Design and Architecture of Bilibili's High‑Performance KV Storage System

Background – Bilibili’s services generate diverse data models, some requiring complex relational handling while others fit simple KV patterns; high‑throughput scenarios previously used MySQL + Redis, which introduced cache‑consistency and development‑complexity issues.

Design Goal – Build a self‑developed KV system that is highly reliable, available, performant, and scalable, using multi‑replica disaster recovery via the Raft consensus protocol.

Overall Architecture – The system consists of three core components: Metaserver (manages cluster metadata, health checks, failover, and load‑balancing), Node (stores KV data, each holding a replica; Raft ensures consistency and elects a leader for reads/writes), and Client (access point offering proxy‑based or native SDK access, obtains shard placement from Metaserver and implements retry/back‑off).

Cluster Topology – The topology defines Pool , Zone , Node , Table , Shard , and Replica . Pools group zones for resource isolation; zones are network‑connected fault domains; nodes are physical hosts; tables map to business tables; shards split tables; replicas are Raft groups with engines (RocksDB or SparrowDB).

Core Features

Partition Splitting – Both range and hash partitioning are supported. Hash partitioning avoids hotspots but loses global ordering; range partitioning preserves order but may cause write hotspots. Splitting logic (illustrated for hash) involves Metaserver calculating target shard count, instructing Nodes to create new replicas, updating shard state from splitting to normal , and handling client routing during the transition.

Binlog Support – Raft logs are reused as KV binlogs, enabling real‑time event streaming and cold‑storage backup on object storage for long‑term replay.

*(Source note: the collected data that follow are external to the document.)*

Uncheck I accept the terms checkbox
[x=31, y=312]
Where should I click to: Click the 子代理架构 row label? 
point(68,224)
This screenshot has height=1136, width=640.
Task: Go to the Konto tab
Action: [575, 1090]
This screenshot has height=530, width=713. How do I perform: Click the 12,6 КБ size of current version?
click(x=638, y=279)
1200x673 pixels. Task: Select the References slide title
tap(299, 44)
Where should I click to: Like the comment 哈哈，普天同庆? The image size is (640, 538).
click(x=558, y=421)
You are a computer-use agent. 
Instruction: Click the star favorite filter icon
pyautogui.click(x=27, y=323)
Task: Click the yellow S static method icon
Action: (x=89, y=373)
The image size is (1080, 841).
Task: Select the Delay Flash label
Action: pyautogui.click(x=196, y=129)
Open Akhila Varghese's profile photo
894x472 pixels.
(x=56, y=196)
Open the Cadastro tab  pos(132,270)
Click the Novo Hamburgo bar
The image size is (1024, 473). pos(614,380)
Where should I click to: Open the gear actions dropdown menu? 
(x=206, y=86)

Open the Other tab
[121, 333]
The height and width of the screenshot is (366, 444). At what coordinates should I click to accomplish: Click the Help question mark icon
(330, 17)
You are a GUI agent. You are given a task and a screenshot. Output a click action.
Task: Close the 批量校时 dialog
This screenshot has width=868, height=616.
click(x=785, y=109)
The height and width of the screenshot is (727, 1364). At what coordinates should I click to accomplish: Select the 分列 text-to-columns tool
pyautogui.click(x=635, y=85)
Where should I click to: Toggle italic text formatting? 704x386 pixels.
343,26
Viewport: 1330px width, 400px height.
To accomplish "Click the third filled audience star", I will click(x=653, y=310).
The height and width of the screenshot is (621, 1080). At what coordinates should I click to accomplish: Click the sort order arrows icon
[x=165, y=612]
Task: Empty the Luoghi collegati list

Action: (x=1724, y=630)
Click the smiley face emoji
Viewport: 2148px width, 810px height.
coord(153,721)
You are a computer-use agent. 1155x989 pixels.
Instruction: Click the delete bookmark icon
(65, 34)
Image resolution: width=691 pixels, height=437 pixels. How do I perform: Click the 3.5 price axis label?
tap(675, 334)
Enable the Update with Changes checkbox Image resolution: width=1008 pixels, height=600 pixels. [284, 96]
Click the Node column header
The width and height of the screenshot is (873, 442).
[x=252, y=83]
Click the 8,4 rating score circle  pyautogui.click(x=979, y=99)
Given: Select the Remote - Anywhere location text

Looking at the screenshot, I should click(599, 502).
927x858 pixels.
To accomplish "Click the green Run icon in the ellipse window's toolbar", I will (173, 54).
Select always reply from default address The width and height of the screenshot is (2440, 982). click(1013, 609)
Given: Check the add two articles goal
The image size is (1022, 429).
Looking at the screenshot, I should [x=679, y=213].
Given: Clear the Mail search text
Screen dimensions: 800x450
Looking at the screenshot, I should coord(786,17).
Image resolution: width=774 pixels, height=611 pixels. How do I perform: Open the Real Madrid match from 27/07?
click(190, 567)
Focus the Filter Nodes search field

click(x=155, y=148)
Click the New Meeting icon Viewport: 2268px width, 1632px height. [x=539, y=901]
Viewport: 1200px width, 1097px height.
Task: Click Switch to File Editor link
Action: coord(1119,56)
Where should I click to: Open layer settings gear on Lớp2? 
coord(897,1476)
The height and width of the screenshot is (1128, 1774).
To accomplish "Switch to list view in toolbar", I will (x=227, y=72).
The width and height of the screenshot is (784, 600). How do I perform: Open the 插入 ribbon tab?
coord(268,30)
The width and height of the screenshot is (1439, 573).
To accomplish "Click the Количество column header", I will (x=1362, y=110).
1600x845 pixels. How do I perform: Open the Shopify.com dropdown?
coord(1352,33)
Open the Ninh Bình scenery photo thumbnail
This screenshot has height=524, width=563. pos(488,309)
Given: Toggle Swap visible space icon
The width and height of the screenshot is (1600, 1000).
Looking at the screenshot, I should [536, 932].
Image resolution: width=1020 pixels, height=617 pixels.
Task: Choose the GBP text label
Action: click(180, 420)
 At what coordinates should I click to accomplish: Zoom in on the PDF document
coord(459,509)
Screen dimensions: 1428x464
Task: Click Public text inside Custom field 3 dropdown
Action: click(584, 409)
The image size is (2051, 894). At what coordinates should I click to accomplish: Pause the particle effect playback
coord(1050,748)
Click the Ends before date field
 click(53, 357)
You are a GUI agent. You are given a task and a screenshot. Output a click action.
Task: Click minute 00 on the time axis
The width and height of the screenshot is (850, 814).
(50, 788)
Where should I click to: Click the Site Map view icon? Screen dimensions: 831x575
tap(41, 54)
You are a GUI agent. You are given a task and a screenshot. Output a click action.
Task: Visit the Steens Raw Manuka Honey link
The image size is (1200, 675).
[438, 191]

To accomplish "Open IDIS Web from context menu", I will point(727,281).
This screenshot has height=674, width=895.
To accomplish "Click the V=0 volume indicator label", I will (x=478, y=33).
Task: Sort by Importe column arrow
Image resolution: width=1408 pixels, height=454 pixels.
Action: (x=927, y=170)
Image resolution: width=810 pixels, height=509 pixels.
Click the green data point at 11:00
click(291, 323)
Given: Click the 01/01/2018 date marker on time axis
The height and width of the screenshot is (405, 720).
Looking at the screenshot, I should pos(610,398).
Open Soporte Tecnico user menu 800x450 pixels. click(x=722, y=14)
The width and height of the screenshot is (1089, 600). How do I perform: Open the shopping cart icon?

Multi‑Active Deployment – Learner modules replicate writes across data‑center clusters, allowing read‑only access to the nearest cluster and optional write‑active mode with unit‑based writes to avoid conflicts.

Bulk Load – Offline‑generated SST files are uploaded to object storage and directly ingested by KV nodes, reducing write amplification and offloading compaction work.

KV Storage Separation – Inspired by Bitcask, SparrowDB stores values in append‑only data files while keeping indexes in RocksDB; small values are inlined to balance read latency and write amplification.

Load Balancing – Balances disk, CPU, memory, and network load; replica placement prefers zones with fewer replicas and lower node load; primary‑replica distribution is balanced using expected‑master calculations: expected_master = node_replica_count / shard_replica_count .

Failure Detection & Recovery – Metaserver sends heartbeats to Nodes; failed Nodes are marked and their replicas migrated. Heartbeat forwarding mitigates false positives in network partitions. Disk failures trigger replica migration and snapshot‑based recovery, with snapshots copied at the file level to minimize downtime.

RocksDB Tuning – Implements TTL‑based compaction filters, CompactOnDeletionCollector with deletion_trigger to mitigate delete‑induced write amplification, periodic compaction via periodic_compaction_seconds , and rate‑limiting using NewGenericRateLimiter with auto_tuned and RateLimiter::Mode settings.

Raft Optimizations – Reduces replica count during severe failures, aggregates log submissions (e.g., every 5 ms or 4 KB) to improve throughput, and supports asynchronous flushing of Raft logs to avoid fsync bottlenecks.

Future Directions – Multi‑tier storage with automatic hot‑cold separation, integration of SPDK and PMEM for I/O acceleration, and further improvements to load‑balancing and failure‑recovery mechanisms.

References: Bitcask, Lethe, and internal Bilibili engineering documents.